Tutto è definito da un puzzle di pannelli di legno riutilizzati e disposti, per quanto possibile, in ordine cromatico dal più chiaro al più scuro: ante di vecchie cucine, scarti di altri cantieri, pannelli di osb, cassette della frutta e quanto recuperato in giro per il quartiere Southwark dai volontari. Questi pannelli di materiali, spruzzati con una finitura ignifuga intumescente, come richiesto dal South Council Building Control, sono stati agganciati a due gusci composti da robusti pallet di riciclo, impiegati per il trasporto merci, a loro volta ancorati alla struttura portante realizzata da tubolari metallici in acciaio, tradizionalmente utilizzati per i ponteggi. La struttura portante, leggera, è l’unica parte del Jellyfish Theatre non realizzata dai volontari ma da personale esperto e ben si addice alla temporaneità del progetto, senza nascondere la visione dei materiali utilizzati, lasciando così la struttura, in alcuni punti, permeabile alla vista. Gli occhi della medusa sono fatti con bottiglie di plastica decorate dagli studenti delle scuole locali, mentre alcune porzioni delle chiusure verticali sono realizzate infilando dei boccioni vuoti, quelli da 18 litri dei dispenser d’acqua donati dagli uffici della zona, come fossero perline su bacchette di legno, metaforicamente usati per portare l’acqua del mare e dell’oceano nel centro di Londra. Le emissioni di CO2 prodotte durante la costruzione del teatro sono quasi nulle e, alla fine del progetto, a ottobre dello stesso anno, ogni componente è stato nuovamente riciclato o smaltito.

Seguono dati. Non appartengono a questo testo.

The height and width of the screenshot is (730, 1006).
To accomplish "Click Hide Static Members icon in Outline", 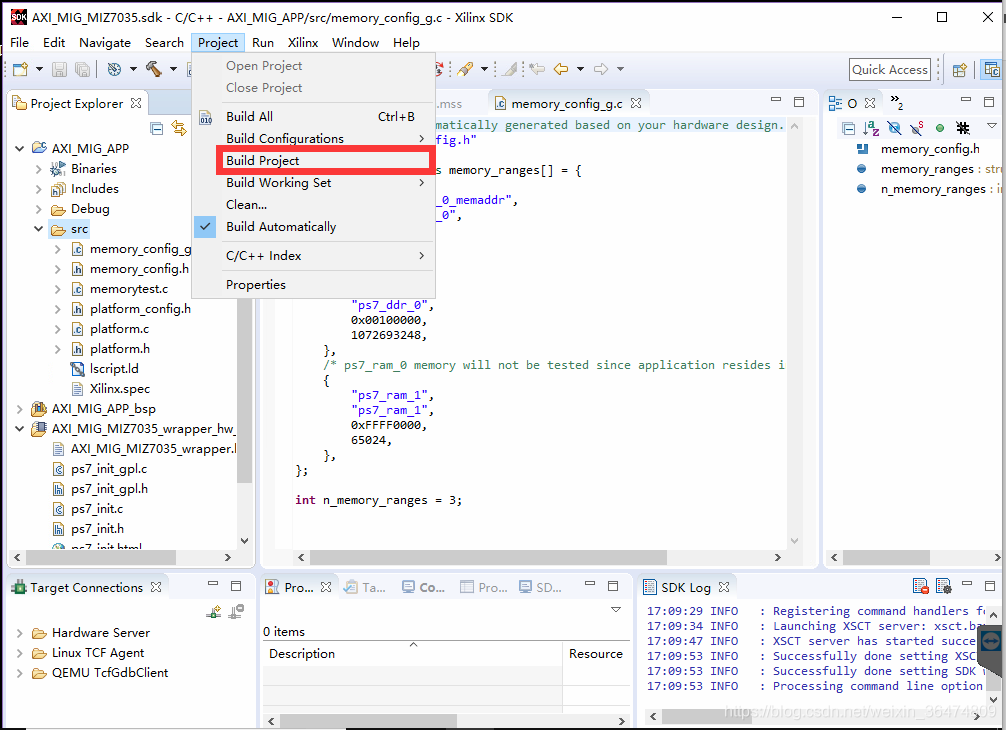I will click(916, 128).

Il Jellyfish Theatre, candidato nel 2011 al Mies Van der Rohe Award nella sezione effimero, come progetto culturale e sociale, è un mix di arte, architettura, performance teatrale e performance public-made; è espressione di una costruzione nata grazie alla partecipazione dei cittadini, adatto alla scala umana, sostenibile, fatta con materiale riciclato al 100% proveniente dal quartiere, realizzato con un budget di 17.000 £. La medusa, macchina teatrale effimera, è stata smantellata e ha rappresentato, grazie all’architettura, un progetto di coesione sociale alla scala di quartiere.

Scheda progetto
Client: The Red Room Theatre and Film Company, The Architecture Foundation area: 246 mq
Cost: 17,000 £
Architect: Folke Köbberling/Martin Kaltwasser
Project architects: Folke Köbberling, Martin Kaltwasser
Client: The Red Room Theatre and Film Company, The Architecture Foundation Structural engineer: Andrew Ruck (AKT Engineers)
Project manager: The Red Room Theatre and Film Company
Planning surveyor: Peter Slaughter
Main contractor: Volunteers
Site manager: Robin Turner
Project manager: The Architecture Foundation
Development consultant: M3
Consulting Date: The Oikos Project (19 june - 9 october 2010)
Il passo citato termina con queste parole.